My previous attempt at describing cultural control

My encounter with Cathi's woolly aphid

My very early posts were so different

I found this discoloration on Choisya ternata 'Sundance'. Was it die back or disease or a sport? Should I prune it out or propagate it?

I just left it alone


  1. Funny how fashionable it is to have pollinator plants, and do our bit for the bees and the butterflies, but heaven forbid that any invertebrates want to dine on the plants themselves. Like you, I don't mind seeing some damage, as long as the plant survives.
    We have slugs by the thousand, and a few snails, and unfortunately if they target a new plant it often doesn't survive. There isn't much point in putting up a fight, they always win in the end. I wish there was a nursery that supplied slug proof plants, as I would be their best customer. Trial and error results in a lot of expensive slug dinners!

    1. Sounds if your site is a wet one, or you have very high rainfall Sarah.
      I find hardly any of my plants get slug damage - and I only use pellets on the hostas (well Brenda doesa

    2. Sorry I got called away whilst answering your post Sarah.
      I think I probably overlook slug damage by fretting about the rabbit damage.
      Not growing veg these days I am not planting much soft material which so susceptable to slugs. And as you say I don't worry about things so much!
      Hope your garden is thriving despite the slugs and snails

  2. We find the wool pellets deter slugs but they ate expensive so we use them selectively.

    1. Slugs are ovinophobic...

    2. This is what it says on the bucket
      Slug Gone wool slug pellets are composed of 100% natural materials including phosphorous, nitrogen and potassium. As soon as water is added the fibres swell to form a barrier or insulation blanket. When slugs climb onto the fibres it irritates the foot and causes it to seek easier feeding elsewhere. We have used poodle wool with similar effect but didn’t make pellets so it was messier.

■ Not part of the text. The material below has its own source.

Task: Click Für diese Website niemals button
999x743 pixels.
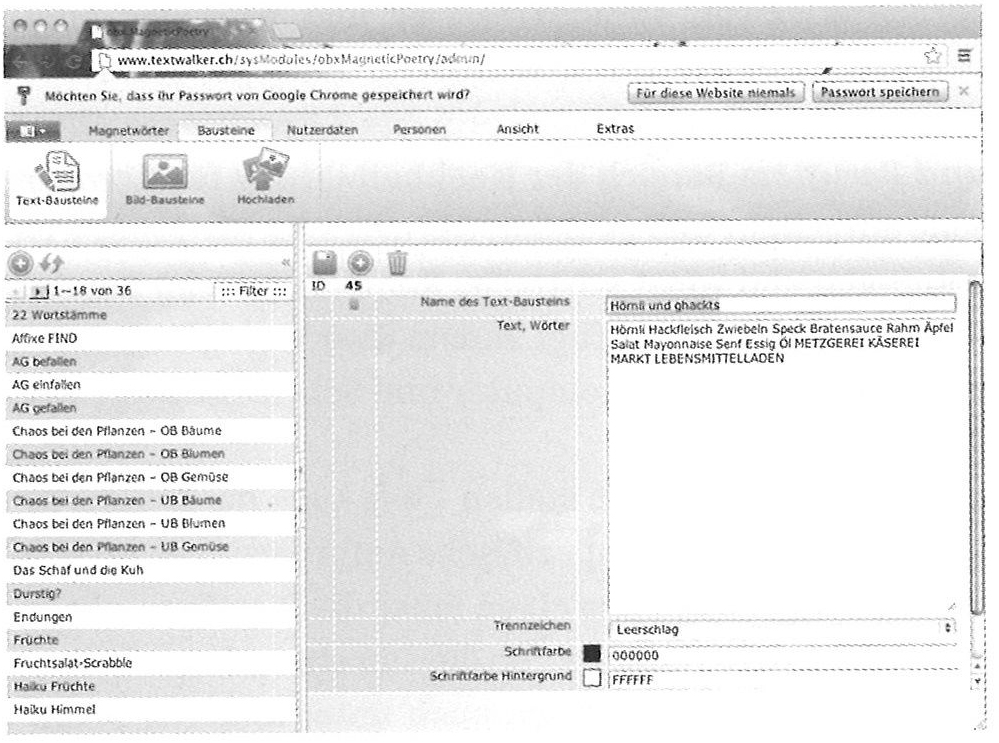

    3. I haven't tried wool pellets. Do the birds take them or chuck them about? I have tried coffee grounds (works slightly for a day or two), garlic spray (ditto), beer traps (catches a few), bran (works quite well as a decoy, but attracted mice) and going out after 10pm with a torch. It was the last one that made me realise I was fighting a losing battle. By the time I'd gone around the garden the first plant was under siege again.
      RHS didn't find wool very useful, but perhaps a hungry slug will do anything for a lettuce!

    4. ovinophobia - irrational fear of sheep - you girls are having me on!

    5. As In that immortal phrase 'you cannot be serious'

    6. Hey, I never said that - don’t blame me. The birds don’t touch them.